The first single on the new album, “Believe”, generated a lot of controversy as many people felt that the band was underplaying their music and that the arrangement did not suit the kind of music that the band should play. However, in my opinion, the lyrics of “Believe” make this song one of the most empowering songs that I have heard. It speaks of the difficulties and strains of an arduous relationship via the raspy, belting vocals of Marcus Mumford. The delivery of the drums and the electric guitar midway through gives the punch that does the song justice in the end.
The next track, “The Wolf”, goes “right to the feels” opening the song with a bang. The consistent bass line and drums make this song such a pleasure to listen to. And the backing vocals that can be heard in the prechorus to the chorus help to give the music an additional layer to appreciate. However, I feel that the backing vocals could have been more consistent throughout the song, as the overall vocal power struggles to keep up with the energy of the instrumentals.

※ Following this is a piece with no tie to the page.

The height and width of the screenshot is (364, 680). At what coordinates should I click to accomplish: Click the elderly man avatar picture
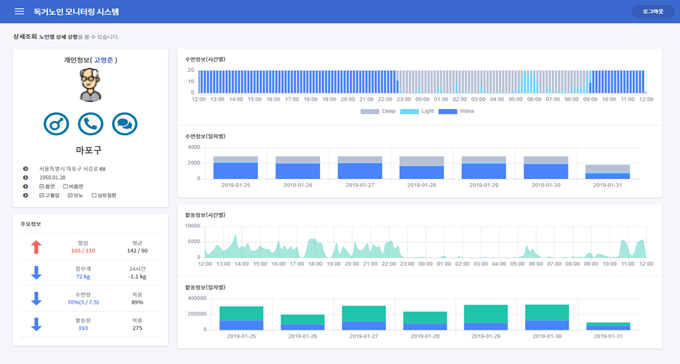click(x=90, y=85)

The lead single, “Wilder Mind”, honestly isn’t the best track in the album. It doesn’t pack the hardest punch either lyrically or instrumentally. However, I appreciate the toning down of some of the tracks as the album is full of fast paced “loud” music that could get a little overkill. “Ditmas” remains as one of my favourite songs of the album. The power of the drums and the melodic hooks add a great touch to the song. The backing vocals and the riffs of the electric guitar enhances the beauty of this track. The song touches me in a way that many songs are unable to, dealing as it does with the aftermath of a broken relationship. Songs like “Tompkins Square Park” show the versatility of the band, with groovy basslines and the stunning performance of the vocalists. This song is indeed performed to impress.
Although there are some songs that could be improved upon, I feel that no track is downright bad or off, and the lyrical sincerity of the band still continues to amaze me. All in all, “Wilder Mind” honestly isn’t my favourite album on the first listen. However, this album does eventually grow on you. The band’s transition of music genre shows how versatile they are as a quartet.